NFL letters to players indicate teams have stopped drug and steroid testing, substance-abuse therapy, legal aid, health insurance and payouts for players recovering from nonfootball related injuries.

In a written statement, NFL Commissioner Roger Goodell said season ticket holders nationwide won't lose money if the labor strife continues.

"We know we will reach an agreement at some point," Goodell said. "We all want football without interruption, but our fans are entitled to know now that they would receive refunds if any games are cancelled."

Lauten said no current players are scheduled for the April 30 "Steelers Fan Blitz" at Heinz Field, although retired Steelers will be on hand.

Steelers co-owner and team president Art Rooney II said coach Mike Tomlin's assistants will be paid through the summer, but their contracts let him trim wages "if things go on very long."

Rooney held out hope that both sides will ink a new collective bargaining agreement. He said the federally mediated talks in Washington "had a long way to go" before players stormed out on Friday and he wasn't sure when they would return.

"It's really hard to predict," Rooney said. "You never know what's going to cause people to come back and bargain, and we certainly hope that happens sooner rather than later, so I'd be hesitant to put some sort of prediction on it."

Labor pains

NFL Players Association leaders said they are filing notice with the U.S. Department of Labor and Internal Revenue Services to fold the union and reform as a nonprofit "business league" for federal tax purposes.

That cleared the way for a class-action lawsuit before U.S. District Court Judge David Doty in Minneapolis. Brought Friday by star quarterbacks Tom Brady, Peyton Manning and Drew Brees; former Steelers linebacker Mike Vrabel; and six other plaintiffs, the suit claims the lockout hikes "owners' profits by forcing players to agree to a system of anticompetitive restraints and a massive reduction in player compensation."

It calls the owners' actions a "naked" and "egregious" breach of federal antitrust laws and calls on Doty to break the lockout.

A similar lawsuit won by now-deceased Hall of Fame defensive end Reggie White in 1993 prodded owners to ink the CBA that bought labor peace until now. This time, NFL attorneys vowed to fight what they called a "sham" decertification.

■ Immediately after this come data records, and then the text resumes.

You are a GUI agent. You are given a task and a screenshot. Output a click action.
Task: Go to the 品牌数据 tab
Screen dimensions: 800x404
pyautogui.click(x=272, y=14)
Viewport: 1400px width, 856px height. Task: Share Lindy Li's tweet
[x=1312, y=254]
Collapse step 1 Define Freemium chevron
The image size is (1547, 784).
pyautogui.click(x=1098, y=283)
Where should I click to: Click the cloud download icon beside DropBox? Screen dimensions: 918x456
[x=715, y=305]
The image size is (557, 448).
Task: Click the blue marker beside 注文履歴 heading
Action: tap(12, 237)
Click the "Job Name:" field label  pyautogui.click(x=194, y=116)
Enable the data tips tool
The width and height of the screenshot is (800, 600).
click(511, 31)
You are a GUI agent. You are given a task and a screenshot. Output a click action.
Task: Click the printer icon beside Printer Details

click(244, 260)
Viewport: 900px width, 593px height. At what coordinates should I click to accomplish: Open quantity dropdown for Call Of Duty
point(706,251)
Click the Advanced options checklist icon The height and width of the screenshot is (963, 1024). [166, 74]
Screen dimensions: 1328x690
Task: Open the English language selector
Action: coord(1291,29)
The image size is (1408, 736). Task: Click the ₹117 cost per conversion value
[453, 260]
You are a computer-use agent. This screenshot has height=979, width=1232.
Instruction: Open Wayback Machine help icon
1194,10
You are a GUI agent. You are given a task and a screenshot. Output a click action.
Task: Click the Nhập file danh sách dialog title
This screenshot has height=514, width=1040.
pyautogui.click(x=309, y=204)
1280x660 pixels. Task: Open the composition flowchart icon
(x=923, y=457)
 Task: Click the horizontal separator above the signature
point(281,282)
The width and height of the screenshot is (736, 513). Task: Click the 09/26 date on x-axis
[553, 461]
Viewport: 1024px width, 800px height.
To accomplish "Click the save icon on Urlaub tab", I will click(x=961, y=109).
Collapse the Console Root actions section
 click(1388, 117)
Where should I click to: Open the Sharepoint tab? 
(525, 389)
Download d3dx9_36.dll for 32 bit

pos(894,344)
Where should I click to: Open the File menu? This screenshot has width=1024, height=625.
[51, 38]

Steelers wideout Hines Ward said the lockout won't stop players from practicing. He said quarterback Ben Roethlisberger has proposed jetting to "everybody's city, maybe getting together and getting work in with all of the people."

Ward promised to meet Roethlisberger in Atlanta for sessions. He said Roethlisberger also tentatively slated workouts in Texas with receiver Emmanuel Sanders and New Orleans with Mike Wallace.

"They all can come down and stay with me if they want," Ward said. "I'm sure we'll all get together if it gets down to that point."

Financial fallout

Estimating that the lockout threatened to cost the 32 NFL cities a combined $4.5 billion in lost annual revenues, AFL-CIO president Richard Trumka warned owners that 150,000 stadium employees, restaurant and hotel staff, police officers and other laborers nationwide would be affected in a lengthy lockout.

"Working people stand shoulder to shoulder with the players and their right to protect themselves and their families through antitrust laws that prohibit illegal and greedy corporate behavior," he said in a written statement.

NFL officials called the union figures "fairy tales" but admitted that the clubs will lose $120 million this month and $1 billion if the lockout lasts through the summer. If no football is played this year, more than 90 percent of the projected $9 billion in annual revenues could disappear, the league said.

"The Steelers are prepared to weather any financial fallout from a lockout," Lauten said.